##### SOURCE DATA #####
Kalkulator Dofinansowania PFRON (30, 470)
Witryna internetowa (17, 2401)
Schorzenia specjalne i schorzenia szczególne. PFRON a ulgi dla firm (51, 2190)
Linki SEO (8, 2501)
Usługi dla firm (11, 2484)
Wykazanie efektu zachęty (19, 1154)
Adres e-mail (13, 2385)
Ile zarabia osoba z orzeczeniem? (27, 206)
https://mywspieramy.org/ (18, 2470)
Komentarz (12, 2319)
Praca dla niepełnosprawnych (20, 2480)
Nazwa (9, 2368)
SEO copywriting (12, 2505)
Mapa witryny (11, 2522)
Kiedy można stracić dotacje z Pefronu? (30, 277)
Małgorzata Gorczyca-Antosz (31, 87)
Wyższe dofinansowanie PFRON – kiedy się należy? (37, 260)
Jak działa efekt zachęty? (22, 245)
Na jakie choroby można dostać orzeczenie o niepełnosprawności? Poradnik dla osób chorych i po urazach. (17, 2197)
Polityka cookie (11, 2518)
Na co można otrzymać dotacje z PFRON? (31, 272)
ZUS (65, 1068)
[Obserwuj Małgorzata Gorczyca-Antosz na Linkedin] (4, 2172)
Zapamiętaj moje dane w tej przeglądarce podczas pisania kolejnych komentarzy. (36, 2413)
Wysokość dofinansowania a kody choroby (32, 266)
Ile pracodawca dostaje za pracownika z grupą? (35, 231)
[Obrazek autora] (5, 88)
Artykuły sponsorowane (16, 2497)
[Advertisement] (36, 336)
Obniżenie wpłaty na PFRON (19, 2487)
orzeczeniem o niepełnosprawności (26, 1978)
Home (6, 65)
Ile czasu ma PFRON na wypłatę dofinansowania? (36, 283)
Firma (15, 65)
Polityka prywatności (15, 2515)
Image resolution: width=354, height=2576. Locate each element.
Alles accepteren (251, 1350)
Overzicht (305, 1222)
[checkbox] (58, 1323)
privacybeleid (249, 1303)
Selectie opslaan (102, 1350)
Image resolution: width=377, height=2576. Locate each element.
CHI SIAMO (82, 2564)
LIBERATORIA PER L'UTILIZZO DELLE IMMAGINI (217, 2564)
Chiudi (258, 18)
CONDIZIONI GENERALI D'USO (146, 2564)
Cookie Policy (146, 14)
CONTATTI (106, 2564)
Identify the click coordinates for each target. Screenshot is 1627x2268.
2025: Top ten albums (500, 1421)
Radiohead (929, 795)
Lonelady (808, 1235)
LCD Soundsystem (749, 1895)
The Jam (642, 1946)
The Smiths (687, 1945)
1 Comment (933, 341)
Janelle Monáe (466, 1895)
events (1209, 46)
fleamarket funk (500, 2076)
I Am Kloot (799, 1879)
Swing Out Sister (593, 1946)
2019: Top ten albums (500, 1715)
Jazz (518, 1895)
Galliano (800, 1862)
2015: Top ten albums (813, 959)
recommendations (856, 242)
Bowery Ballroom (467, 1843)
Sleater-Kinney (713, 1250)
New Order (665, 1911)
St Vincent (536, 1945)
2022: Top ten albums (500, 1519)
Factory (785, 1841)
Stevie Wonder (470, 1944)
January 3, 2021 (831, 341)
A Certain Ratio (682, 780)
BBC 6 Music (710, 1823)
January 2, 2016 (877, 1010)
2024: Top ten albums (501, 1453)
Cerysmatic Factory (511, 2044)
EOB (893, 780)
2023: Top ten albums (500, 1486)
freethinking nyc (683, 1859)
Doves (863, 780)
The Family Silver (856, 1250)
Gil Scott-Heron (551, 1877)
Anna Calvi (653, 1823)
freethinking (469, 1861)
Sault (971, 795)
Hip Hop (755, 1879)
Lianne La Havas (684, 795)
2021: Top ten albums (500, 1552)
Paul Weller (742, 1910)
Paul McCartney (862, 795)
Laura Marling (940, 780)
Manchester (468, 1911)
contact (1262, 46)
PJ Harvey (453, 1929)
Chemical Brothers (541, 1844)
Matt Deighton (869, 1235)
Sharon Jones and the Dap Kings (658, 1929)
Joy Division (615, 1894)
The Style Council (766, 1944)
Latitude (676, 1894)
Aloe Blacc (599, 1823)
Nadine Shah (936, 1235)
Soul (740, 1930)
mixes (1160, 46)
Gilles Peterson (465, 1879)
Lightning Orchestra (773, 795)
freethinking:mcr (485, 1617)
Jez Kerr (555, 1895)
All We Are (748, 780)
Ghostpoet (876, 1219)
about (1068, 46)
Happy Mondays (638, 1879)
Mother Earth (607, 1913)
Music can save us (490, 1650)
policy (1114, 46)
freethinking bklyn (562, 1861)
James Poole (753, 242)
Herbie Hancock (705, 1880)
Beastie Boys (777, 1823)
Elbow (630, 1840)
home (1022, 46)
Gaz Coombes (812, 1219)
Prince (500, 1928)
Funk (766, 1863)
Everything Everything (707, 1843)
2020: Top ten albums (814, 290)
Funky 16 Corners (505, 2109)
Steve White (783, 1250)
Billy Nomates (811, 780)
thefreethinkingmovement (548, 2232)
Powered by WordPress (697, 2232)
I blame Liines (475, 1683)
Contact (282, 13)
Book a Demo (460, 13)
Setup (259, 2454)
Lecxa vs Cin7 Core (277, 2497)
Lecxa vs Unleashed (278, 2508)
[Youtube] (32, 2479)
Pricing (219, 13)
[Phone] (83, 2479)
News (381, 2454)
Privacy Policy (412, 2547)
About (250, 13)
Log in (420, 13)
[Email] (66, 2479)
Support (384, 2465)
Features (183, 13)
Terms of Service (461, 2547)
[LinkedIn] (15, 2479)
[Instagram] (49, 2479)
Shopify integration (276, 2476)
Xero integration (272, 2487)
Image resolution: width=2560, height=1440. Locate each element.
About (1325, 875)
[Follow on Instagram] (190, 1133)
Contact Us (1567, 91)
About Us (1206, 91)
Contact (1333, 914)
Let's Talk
#####
**ASSIGNED TASK:**
Scan the records above. Return every line with "height" in it.

**TASK RESPONSE:**
Image resolution: width=354, height=2576. Locate each element.
Image resolution: width=377, height=2576. Locate each element.
Image resolution: width=2560, height=1440. Locate each element.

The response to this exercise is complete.